Le directeur du MET, Peter Gelb, qui a appris à connaître son public, son conservatisme et son goût pour la tradition, a su en quelques années bousculer les habitudes en concevant des programmations calibrées où se côtoient spectacles traditionnels et mises en scènes novatrices, défendues par des créateurs tournés vers la modernité. Après Chéreau, Lepage ou Tcherniakov, Mariusz Trelinski était donc invité à présenter sa très contemporaine version de Tristan und Isolde, coproduite avec les Opéras de Baden-Baden (où elle a été donnée en mars dernier), le Teatr Wielki de Varsovie et le NCPA de Pékin.
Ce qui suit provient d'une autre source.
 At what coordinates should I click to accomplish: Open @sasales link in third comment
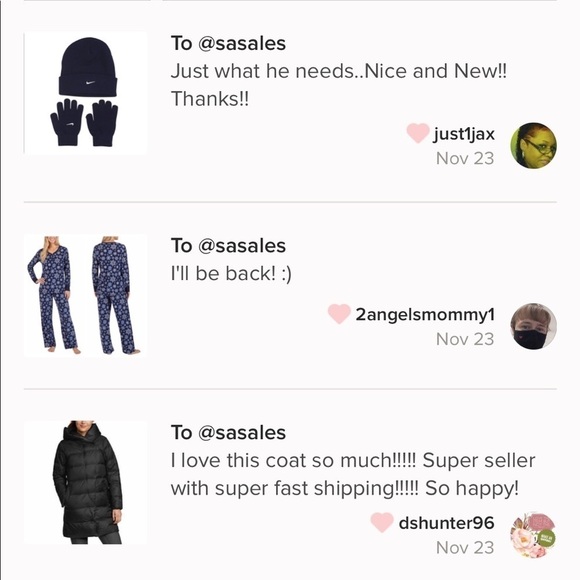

L’univers imaginé par le Polonais fait froid dans le dos : les aiguilles d'un immense sonar envahissent dès les premiers accords l'écran qui occulte le plateau, puis les images d'une mer déchaînée sur laquelle un navire essaie de se frayer une voie nous renseignent sur la lutte sans merci que l'équipage endure face à une nature hostile. A son bord, le capitaine Tristan obéit sans discuter aux ordres (il ira jusqu’à tuer un homme de sang-froid !), tandis qu’il escorte la future épouse de son amiral. De très belles images vidéo en noir et blanc, signées Bartek Macias, se succèdent, sur lesquelles nous voyons Tristan enfant dans les bras de son père, puis vêtu en marin, ou encore seul tenant une arme à la main, autant d’éléments prémonitoires qui nous expliquent la psychologie et la destinée de cet homme tourmenté, qui semble avoir toujours été contraint d’exécuter des actes contraires à sa volonté et à son éthique.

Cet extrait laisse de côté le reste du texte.